SHORT PROBLEM =
Retype the material from the line with "Given: Collapse the" up to and including the line with "pyautogui.click(x=140, y=49)", reproducing those lines precisely and omitting all others.

RECORDS SUPPLIED =
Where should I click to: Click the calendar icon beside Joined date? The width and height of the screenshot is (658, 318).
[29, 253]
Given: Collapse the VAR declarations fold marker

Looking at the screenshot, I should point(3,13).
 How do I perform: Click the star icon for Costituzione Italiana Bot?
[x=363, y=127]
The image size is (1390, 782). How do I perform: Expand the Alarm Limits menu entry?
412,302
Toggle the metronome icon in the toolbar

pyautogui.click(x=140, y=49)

...

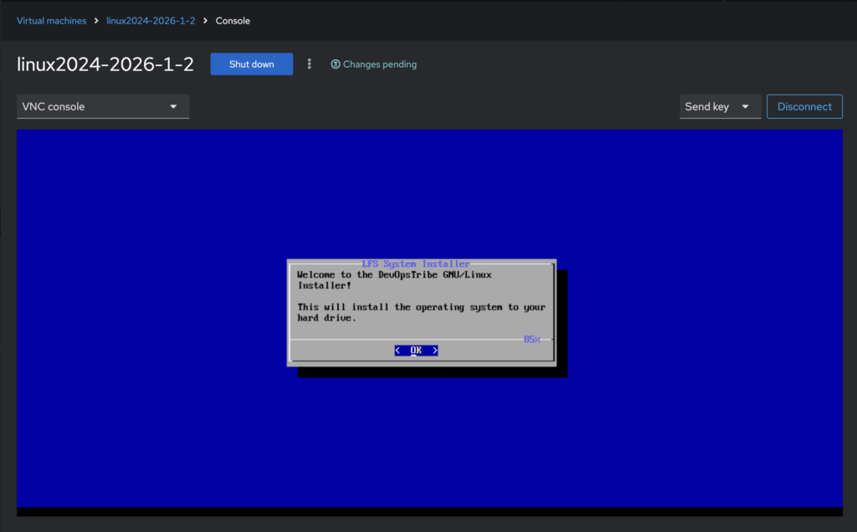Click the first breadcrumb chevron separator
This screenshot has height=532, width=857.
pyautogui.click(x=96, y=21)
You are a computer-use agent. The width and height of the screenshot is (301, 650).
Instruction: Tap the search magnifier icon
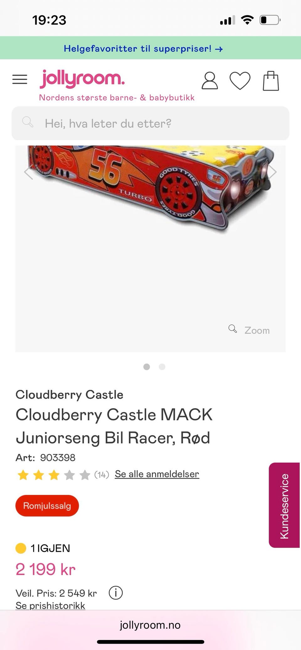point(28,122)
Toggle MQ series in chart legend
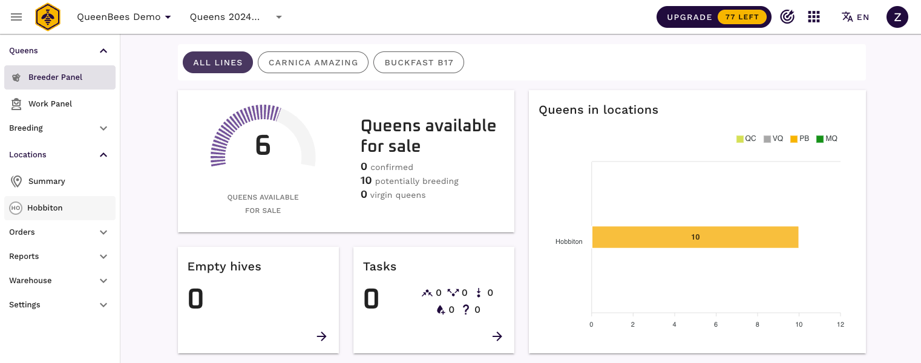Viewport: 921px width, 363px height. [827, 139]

THE OUTPUT =
Given: Collapse the VAR declarations fold marker

Looking at the screenshot, I should point(3,13).
 How do I perform: Click the star icon for Costituzione Italiana Bot?
[x=363, y=127]
The image size is (1390, 782). How do I perform: Expand the Alarm Limits menu entry?
412,302
Toggle the metronome icon in the toolbar

pyautogui.click(x=140, y=49)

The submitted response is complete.